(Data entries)
--------------------------------------------------

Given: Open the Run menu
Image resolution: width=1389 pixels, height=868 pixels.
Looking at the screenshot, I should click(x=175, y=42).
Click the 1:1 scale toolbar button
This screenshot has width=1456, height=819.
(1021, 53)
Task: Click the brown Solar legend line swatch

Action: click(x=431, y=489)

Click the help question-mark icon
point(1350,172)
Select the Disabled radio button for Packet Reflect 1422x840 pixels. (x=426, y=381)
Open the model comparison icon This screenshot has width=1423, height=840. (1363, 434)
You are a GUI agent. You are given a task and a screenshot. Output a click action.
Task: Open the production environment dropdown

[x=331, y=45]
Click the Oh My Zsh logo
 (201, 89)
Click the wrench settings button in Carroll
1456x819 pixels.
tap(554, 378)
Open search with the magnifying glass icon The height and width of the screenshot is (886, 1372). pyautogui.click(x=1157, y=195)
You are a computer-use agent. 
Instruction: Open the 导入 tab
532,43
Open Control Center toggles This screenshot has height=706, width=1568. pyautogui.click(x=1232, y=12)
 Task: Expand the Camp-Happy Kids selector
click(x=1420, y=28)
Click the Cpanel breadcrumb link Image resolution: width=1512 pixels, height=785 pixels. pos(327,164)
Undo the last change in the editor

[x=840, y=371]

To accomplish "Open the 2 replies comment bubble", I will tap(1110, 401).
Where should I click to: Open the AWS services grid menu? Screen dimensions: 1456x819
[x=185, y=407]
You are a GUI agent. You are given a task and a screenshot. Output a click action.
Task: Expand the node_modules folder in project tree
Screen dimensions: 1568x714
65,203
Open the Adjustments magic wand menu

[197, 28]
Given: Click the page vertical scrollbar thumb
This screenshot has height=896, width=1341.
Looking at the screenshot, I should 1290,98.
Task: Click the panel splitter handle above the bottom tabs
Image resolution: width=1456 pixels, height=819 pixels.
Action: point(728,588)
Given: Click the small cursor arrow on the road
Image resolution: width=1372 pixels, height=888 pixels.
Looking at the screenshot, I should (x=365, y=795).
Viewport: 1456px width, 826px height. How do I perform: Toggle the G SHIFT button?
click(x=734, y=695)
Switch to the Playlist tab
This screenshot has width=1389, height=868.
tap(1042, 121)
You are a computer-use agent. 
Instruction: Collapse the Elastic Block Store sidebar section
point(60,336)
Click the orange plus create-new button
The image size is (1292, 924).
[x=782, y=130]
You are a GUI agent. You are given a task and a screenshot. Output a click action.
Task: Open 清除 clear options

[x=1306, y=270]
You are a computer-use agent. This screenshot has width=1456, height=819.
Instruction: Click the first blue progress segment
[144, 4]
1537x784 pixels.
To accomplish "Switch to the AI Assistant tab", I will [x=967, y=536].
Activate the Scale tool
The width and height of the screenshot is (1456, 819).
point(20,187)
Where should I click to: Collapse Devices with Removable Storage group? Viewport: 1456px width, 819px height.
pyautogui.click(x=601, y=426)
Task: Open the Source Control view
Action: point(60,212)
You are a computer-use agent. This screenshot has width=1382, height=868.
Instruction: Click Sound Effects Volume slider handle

--------------------------------------------------

**TRY IT**
Only one stretch is wanted, so please give again exactly the lines from the start of the data through the line containing "Click the Cpanel", both ends included.

**RESULT**
Given: Open the Run menu
Image resolution: width=1389 pixels, height=868 pixels.
Looking at the screenshot, I should click(x=175, y=42).
Click the 1:1 scale toolbar button
This screenshot has width=1456, height=819.
(1021, 53)
Task: Click the brown Solar legend line swatch

Action: click(x=431, y=489)

Click the help question-mark icon
point(1350,172)
Select the Disabled radio button for Packet Reflect 1422x840 pixels. (x=426, y=381)
Open the model comparison icon This screenshot has width=1423, height=840. (1363, 434)
You are a GUI agent. You are given a task and a screenshot. Output a click action.
Task: Open the production environment dropdown

[x=331, y=45]
Click the Oh My Zsh logo
 (201, 89)
Click the wrench settings button in Carroll
1456x819 pixels.
tap(554, 378)
Open search with the magnifying glass icon The height and width of the screenshot is (886, 1372). pyautogui.click(x=1157, y=195)
You are a computer-use agent. 
Instruction: Open the 导入 tab
532,43
Open Control Center toggles This screenshot has height=706, width=1568. pyautogui.click(x=1232, y=12)
 Task: Expand the Camp-Happy Kids selector
click(x=1420, y=28)
Click the Cpanel breadcrumb link Image resolution: width=1512 pixels, height=785 pixels. pos(327,164)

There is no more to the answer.